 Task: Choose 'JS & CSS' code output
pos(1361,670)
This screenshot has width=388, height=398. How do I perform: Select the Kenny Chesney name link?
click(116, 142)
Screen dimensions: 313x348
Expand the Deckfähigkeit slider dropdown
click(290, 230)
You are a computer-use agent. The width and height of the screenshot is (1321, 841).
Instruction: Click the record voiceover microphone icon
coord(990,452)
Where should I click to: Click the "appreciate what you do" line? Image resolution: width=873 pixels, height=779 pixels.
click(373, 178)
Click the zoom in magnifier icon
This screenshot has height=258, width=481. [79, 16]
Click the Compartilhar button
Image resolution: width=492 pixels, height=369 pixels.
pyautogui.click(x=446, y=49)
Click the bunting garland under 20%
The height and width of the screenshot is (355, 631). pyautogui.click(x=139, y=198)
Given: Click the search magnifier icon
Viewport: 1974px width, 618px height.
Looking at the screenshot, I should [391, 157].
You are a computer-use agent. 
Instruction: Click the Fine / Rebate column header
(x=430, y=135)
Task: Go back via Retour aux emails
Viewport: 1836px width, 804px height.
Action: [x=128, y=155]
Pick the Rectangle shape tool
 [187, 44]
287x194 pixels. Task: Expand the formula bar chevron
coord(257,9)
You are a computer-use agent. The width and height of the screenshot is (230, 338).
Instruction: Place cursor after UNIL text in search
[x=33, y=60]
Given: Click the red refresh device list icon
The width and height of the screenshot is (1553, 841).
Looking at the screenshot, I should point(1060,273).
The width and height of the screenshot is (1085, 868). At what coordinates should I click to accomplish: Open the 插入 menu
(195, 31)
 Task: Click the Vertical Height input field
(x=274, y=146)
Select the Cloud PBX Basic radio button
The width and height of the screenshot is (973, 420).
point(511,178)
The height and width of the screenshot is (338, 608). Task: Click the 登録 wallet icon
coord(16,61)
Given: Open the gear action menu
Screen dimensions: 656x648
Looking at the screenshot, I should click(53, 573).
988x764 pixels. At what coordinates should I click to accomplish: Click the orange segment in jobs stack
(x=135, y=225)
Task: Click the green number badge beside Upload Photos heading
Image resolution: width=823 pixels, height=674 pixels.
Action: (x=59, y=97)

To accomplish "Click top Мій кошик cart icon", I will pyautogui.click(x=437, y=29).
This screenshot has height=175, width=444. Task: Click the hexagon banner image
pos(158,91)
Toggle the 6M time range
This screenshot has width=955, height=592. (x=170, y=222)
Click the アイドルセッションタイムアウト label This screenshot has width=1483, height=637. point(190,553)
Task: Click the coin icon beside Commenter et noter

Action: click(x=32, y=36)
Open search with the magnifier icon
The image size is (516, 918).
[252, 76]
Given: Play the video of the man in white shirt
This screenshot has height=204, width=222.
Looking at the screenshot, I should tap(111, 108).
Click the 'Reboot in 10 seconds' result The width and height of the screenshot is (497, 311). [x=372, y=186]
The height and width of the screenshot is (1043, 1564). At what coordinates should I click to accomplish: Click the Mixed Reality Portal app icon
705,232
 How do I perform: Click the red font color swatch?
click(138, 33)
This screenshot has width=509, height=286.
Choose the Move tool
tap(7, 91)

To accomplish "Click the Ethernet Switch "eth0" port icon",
========
**WHAT YOU ARE ASKED TO DO**
Copy out each line from the preceding entries that mentions the word "Given".

**YOUR RESPONSE**
Given: Click the search magnifier icon
Given: Click the red refresh device list icon
Given: Open the gear action menu
Given: Play the video of the man in white shirt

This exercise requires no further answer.